Computer science majors understand that the majority of Internet content and materials are in English. To fully access these resources and to collaborate with others, they will need to become proficient in reading and writing in English. Very successful tech companies often employ staff from around the world, and it is necessary for them to communicate using a common language.

Education majors, too, want to acquire and be able to teach their students basic English skills, particularly since many Thai students will eventually interact with tourists, and a significant number attend colleges around the world. One of the Thai students we met, Nick, had just finished his bachelor's degree in computer science and hopes to come to the U.S. for a master’s degree.
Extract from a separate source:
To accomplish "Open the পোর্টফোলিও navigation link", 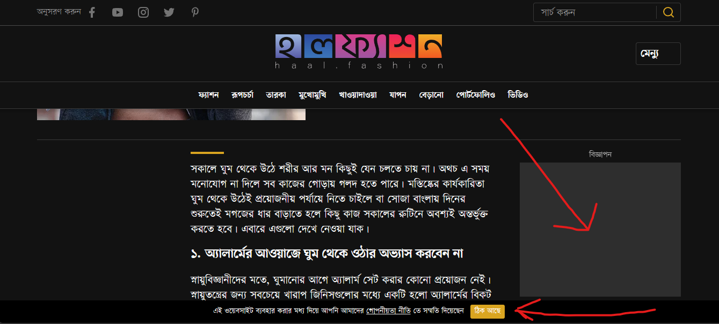I will [475, 95].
With a 3.99 GPA and excellent English skills, his opportunities are far greater than other students with limited English.

The necessity for English was very apparent during two of our next stops: first, at a woodcarving village in northern Thailand, and then at an orphanage in Phuket, a major beach destination.

Our goal with the woodcarvers was to assist them in creating an English-language Web site for their village that would advertise their handicrafts and increase tourism. I honestly hadn’t realized how important English was outside of the U.S. before, but seeing the economic impact that could result from such a simple project really opened my eyes.

Providing children access to English and the opportunity to practice speaking with native English speakers was a focus of our next visit to an orphanage in Phuket. We were fortunate to spend time at the Phuket Has Been Good to Us charity. I learned that it is difficult for Thai schools and children's programs to obtain materials in English.

I was able to deliver a set of Reading Horizons Little Books on behalf of the non-profit RISE Institute for Literacy, which has donated English materials to many locations around the world. The Little Books are decodable text that will support students in learning the foundational skills necessary for decoding English. Staff and students were very excited to receive these resources.

I have always taken for granted the ability to read and write in English and didn’t realize the value of this skill to the rest of the world. Looking back, it seems ironic that I had to travel to a non-English-speaking country to fully appreciate the value of the English language.